Directions for this task: Look through the entries that follow and count the lines with the word "resolution". The reply is that number alone.

Provided information:
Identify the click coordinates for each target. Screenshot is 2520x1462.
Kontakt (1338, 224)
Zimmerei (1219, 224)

...

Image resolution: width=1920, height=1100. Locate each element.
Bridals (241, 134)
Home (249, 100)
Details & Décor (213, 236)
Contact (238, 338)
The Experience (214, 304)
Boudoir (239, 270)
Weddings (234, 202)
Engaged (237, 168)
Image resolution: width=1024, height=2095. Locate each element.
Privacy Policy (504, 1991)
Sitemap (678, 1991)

==

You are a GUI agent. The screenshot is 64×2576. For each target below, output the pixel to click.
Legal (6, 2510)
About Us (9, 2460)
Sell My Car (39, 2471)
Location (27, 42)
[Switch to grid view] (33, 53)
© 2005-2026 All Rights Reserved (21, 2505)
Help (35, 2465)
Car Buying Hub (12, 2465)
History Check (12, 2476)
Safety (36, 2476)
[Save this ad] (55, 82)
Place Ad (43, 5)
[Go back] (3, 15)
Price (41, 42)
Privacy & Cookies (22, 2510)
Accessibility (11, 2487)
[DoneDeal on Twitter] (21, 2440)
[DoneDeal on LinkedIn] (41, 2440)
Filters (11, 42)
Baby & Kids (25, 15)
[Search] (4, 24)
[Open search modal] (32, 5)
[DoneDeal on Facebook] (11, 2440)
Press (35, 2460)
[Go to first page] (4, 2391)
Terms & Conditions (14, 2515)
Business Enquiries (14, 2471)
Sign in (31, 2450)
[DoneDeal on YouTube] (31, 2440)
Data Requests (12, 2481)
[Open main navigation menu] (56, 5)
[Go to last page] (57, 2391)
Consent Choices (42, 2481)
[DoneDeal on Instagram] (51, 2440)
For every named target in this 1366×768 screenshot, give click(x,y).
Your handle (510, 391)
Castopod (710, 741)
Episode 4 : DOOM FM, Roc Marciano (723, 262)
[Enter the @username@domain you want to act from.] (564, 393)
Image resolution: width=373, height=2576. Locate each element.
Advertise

Answer for the task: 3